# Abbreviation on the Tags



## Happypaphy7 (Oct 16, 2015)

This is not paphiopedilum specific and I wasn't sure where to post, but I'm here.

So the yellow tags, are they all from Hawaii??
and which vendor uses JF??
I understand NN is for Newmans Orchids.
Other yellow tag would spell out the entire business name which is nice, like Kalapana Tropical orchids.

What about some white tags?
I know orchid inn is OIN, duh! 
I have seen PA. Who is that? Australian vendor I have read somewhere before, but not sure.

Thanks in advance!


----------



## Scott Ware (Oct 17, 2015)

I just set out a bunch of flasks from Ching Hua and all the crosses had the "PA" prefix.


----------



## Bob in Albany N.Y. (Oct 18, 2015)

JF = James Fang of Hilo Orchid Farm in Hawaii. They do a lot of their own breeding, while I believe Newmans is primarily just a wholesaler but I may be incorrect on the Newmans part.


----------



## Happypaphy7 (Oct 18, 2015)

Thanks, Scott!
I swear that I have read somewhere that plants with PA tag come from Australia, but I guess not. 

Thanks, Bob!
That makes a lot of sense now. 
Shops where I bought those paphs told me they are out of the Big Island, so I knew they were from Hilo, but never knew what JF stood for.

By the way, I know they register many paphs and name them with Hilo or HOF.
I believe you that they do lots of their own breeding, but do you know if they also buy lots of flasks from Taiwan, grow them out and sell?


----------



## Bob in Albany N.Y. (Oct 18, 2015)

James does a lot of his own breeding but they do also sell a limited number of paphs from other breeders from Taiwan and once even so a few from the Orchid Zone. Pottery Chief would be the one to ask, but I recall I.C. being on some tags for In Charm. Truth be told I don't know all the tag abbreviations as to where they came from. CY, YJ and HS are a couple other ones that I can think of that they grow out and sell. I haven't seen there list lately as I haven't been buying.


----------



## Happypaphy7 (Oct 19, 2015)

Scott Ware said:


> I just set out a bunch of flasks from Ching Hua and all the crosses had the "PA" prefix.
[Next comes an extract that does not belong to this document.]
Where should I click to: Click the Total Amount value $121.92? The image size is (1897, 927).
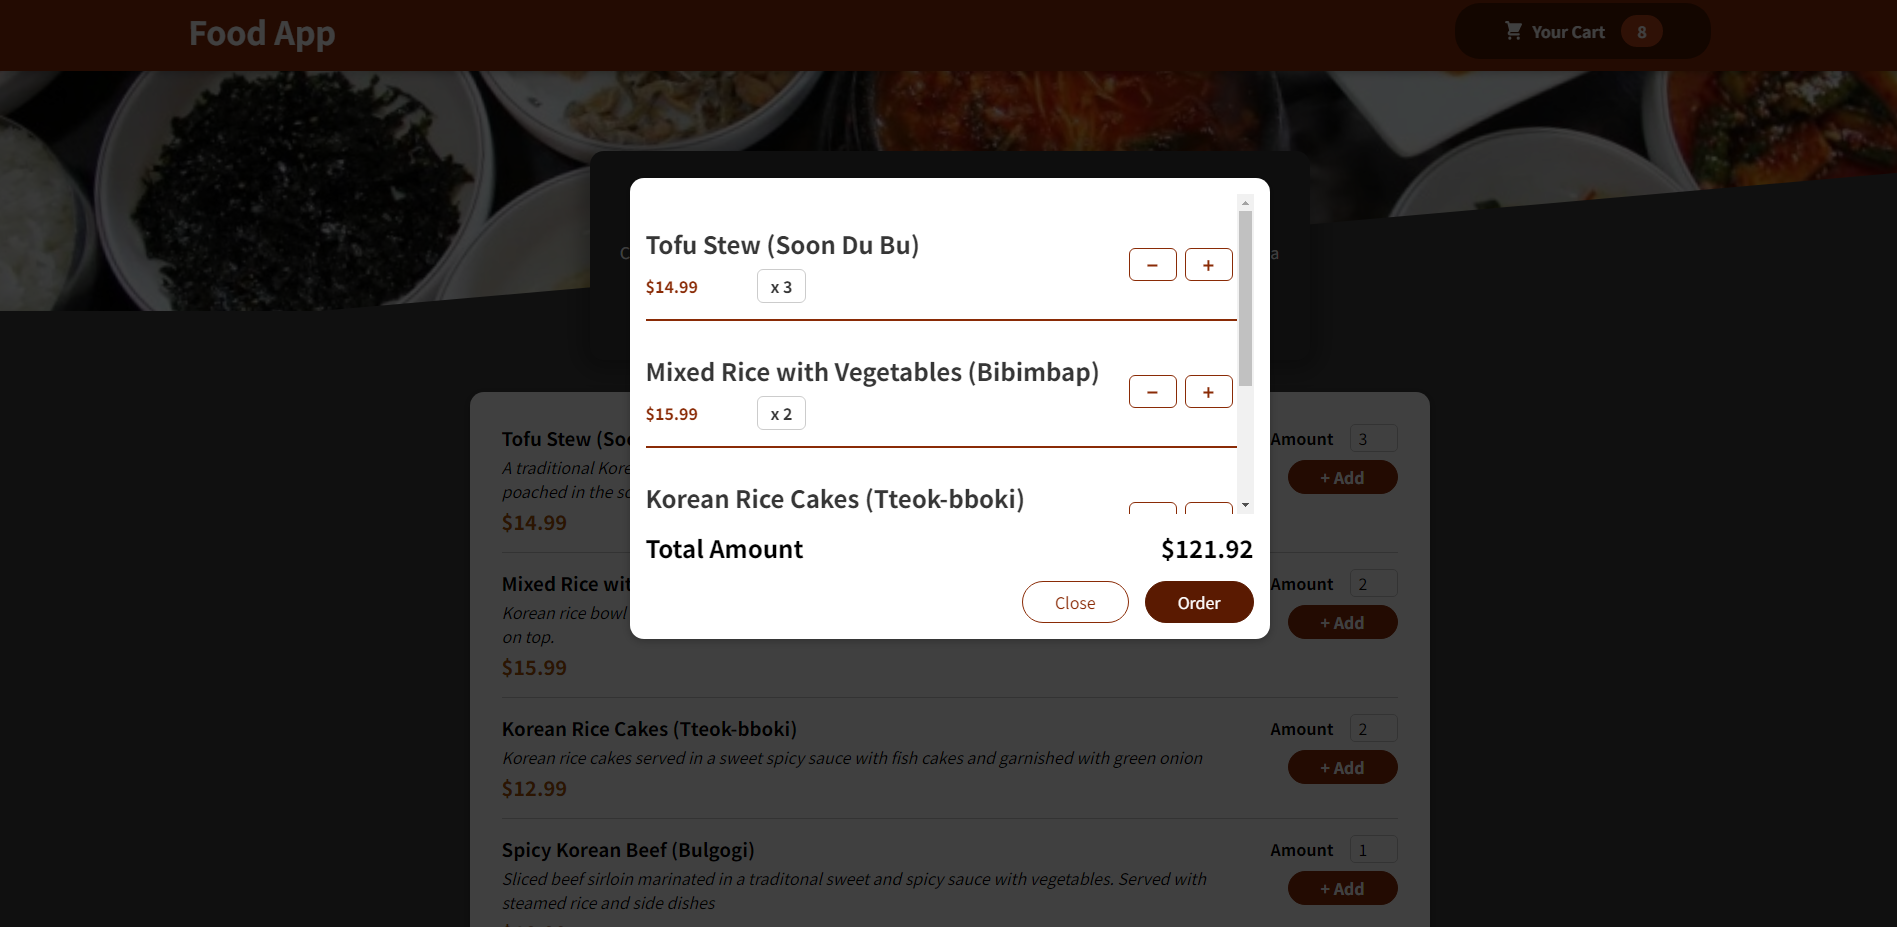1206,548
Indeed, I found one paph with a tag starting with PA, and it says it is Ching Hua at the very end of the cross name.


----------



## Happypaphy7 (Oct 19, 2015)

Bob in Albany said:


> James does a lot of his own breeding but they do also sell a limited number of paphs from other breeders from Taiwan and once even so a few from the Orchid Zone. Pottery Chief would be the one to ask, but I recall I.C. being on some tags for In Charm. Truth be told I don't know all the tag abbreviations as to where they came from. CY, YJ and HS are a couple other ones that I can think of that they grow out and sell. I haven't seen there list lately as I haven't been buying.



Thank you.
I think vast majority of my paphs bought as potted flowering plants at flower shops here are from Hilo.


----------